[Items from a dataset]

---------------

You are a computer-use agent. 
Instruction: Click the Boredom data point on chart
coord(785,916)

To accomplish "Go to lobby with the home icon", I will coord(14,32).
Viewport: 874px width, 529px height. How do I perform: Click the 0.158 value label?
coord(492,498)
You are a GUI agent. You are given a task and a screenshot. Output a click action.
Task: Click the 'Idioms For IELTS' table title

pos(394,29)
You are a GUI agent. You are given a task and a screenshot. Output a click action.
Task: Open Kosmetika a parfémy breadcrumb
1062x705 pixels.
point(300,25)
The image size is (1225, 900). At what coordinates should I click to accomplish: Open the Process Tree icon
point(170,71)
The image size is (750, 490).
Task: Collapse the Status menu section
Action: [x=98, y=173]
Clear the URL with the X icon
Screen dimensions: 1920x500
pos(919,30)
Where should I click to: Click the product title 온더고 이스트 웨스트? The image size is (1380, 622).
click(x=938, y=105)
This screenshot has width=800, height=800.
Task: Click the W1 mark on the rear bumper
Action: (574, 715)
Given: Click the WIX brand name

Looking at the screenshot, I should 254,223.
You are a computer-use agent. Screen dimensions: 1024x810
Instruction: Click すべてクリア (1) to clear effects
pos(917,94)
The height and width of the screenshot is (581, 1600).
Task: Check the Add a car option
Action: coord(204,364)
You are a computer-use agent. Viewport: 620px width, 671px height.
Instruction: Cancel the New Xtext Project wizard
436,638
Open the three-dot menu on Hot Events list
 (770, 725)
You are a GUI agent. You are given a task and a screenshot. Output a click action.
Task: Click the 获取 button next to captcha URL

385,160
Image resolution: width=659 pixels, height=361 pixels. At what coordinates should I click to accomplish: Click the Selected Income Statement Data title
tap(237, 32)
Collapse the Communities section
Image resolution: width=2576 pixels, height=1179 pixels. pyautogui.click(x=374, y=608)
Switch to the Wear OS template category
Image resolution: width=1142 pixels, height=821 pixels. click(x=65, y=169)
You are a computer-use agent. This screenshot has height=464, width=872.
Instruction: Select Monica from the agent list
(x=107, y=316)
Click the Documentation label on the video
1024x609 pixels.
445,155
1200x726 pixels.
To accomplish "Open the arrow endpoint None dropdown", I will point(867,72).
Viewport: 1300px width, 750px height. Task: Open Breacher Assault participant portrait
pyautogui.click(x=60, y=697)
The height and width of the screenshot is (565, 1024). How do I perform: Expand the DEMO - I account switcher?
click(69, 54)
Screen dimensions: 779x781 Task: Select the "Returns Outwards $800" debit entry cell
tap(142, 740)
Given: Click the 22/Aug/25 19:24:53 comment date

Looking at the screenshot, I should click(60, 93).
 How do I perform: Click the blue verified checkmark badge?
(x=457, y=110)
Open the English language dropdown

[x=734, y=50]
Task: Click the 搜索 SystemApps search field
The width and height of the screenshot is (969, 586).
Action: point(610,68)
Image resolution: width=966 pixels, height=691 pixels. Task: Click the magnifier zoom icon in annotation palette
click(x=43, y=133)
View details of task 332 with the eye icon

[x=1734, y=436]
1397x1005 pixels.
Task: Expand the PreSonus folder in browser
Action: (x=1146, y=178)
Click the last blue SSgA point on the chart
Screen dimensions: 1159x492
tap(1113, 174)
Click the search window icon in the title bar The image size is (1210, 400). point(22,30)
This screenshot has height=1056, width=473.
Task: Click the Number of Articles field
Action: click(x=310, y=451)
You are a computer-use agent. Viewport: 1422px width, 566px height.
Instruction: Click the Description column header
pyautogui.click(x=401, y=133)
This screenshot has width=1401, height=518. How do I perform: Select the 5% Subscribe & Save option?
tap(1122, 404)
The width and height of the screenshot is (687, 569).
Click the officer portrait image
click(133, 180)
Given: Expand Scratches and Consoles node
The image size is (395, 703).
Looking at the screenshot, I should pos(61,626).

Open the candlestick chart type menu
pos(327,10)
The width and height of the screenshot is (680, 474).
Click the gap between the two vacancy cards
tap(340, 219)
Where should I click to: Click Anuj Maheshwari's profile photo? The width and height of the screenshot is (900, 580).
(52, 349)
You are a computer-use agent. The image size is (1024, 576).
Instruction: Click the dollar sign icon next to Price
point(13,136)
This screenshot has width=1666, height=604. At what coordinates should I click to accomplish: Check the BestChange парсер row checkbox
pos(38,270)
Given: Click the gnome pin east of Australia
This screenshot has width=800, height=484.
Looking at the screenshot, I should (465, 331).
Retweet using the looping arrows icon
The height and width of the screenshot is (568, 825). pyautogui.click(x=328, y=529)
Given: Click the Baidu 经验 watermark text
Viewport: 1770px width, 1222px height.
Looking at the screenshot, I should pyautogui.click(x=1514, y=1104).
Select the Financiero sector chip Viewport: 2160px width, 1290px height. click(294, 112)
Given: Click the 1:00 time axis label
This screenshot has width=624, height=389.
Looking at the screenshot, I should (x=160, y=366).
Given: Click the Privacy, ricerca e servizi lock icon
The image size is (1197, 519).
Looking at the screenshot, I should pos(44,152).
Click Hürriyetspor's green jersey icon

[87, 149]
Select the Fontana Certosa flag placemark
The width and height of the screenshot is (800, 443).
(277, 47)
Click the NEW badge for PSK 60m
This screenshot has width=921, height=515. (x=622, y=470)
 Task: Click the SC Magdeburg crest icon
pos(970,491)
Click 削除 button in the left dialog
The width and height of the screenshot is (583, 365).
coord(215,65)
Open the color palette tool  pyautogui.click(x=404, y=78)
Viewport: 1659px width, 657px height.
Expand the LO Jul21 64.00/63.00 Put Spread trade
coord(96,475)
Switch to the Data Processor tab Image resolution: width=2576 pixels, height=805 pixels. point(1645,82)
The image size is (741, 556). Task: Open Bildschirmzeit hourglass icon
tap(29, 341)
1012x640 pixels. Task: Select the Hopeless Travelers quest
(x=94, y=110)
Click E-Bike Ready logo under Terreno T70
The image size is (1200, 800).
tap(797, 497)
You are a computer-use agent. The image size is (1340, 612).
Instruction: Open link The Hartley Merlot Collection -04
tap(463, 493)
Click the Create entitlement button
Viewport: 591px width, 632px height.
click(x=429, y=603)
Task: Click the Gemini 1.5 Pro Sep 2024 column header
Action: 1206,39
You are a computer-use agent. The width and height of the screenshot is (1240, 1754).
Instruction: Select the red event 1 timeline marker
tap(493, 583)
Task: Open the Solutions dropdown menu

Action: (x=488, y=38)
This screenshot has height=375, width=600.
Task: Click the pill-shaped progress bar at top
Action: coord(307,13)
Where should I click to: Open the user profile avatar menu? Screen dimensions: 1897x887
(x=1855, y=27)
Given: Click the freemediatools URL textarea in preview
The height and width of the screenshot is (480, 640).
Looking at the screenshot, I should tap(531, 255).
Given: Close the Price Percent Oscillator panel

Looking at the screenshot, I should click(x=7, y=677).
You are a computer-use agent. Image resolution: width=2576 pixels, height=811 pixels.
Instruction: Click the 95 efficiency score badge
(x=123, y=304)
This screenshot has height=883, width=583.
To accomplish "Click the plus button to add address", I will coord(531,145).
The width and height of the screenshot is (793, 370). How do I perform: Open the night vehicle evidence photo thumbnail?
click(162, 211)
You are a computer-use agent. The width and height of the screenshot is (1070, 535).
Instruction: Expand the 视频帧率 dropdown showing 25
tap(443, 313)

---------------

Repeat word for word the lines above that run from the line containing "Click E-Bike Ready logo under Terreno T70" through the line containing "This screenshot has height=883, width=583.", both ends included, and nothing else.

Click E-Bike Ready logo under Terreno T70
The image size is (1200, 800).
tap(797, 497)
You are a computer-use agent. The image size is (1340, 612).
Instruction: Open link The Hartley Merlot Collection -04
tap(463, 493)
Click the Create entitlement button
Viewport: 591px width, 632px height.
click(x=429, y=603)
Task: Click the Gemini 1.5 Pro Sep 2024 column header
Action: 1206,39
You are a computer-use agent. The width and height of the screenshot is (1240, 1754).
Instruction: Select the red event 1 timeline marker
tap(493, 583)
Task: Open the Solutions dropdown menu

Action: (x=488, y=38)
This screenshot has height=375, width=600.
Task: Click the pill-shaped progress bar at top
Action: coord(307,13)
Where should I click to: Open the user profile avatar menu? Screen dimensions: 1897x887
(x=1855, y=27)
Given: Click the freemediatools URL textarea in preview
The height and width of the screenshot is (480, 640).
Looking at the screenshot, I should tap(531, 255).
Given: Close the Price Percent Oscillator panel

Looking at the screenshot, I should click(x=7, y=677).
You are a computer-use agent. Image resolution: width=2576 pixels, height=811 pixels.
Instruction: Click the 95 efficiency score badge
(x=123, y=304)
This screenshot has height=883, width=583.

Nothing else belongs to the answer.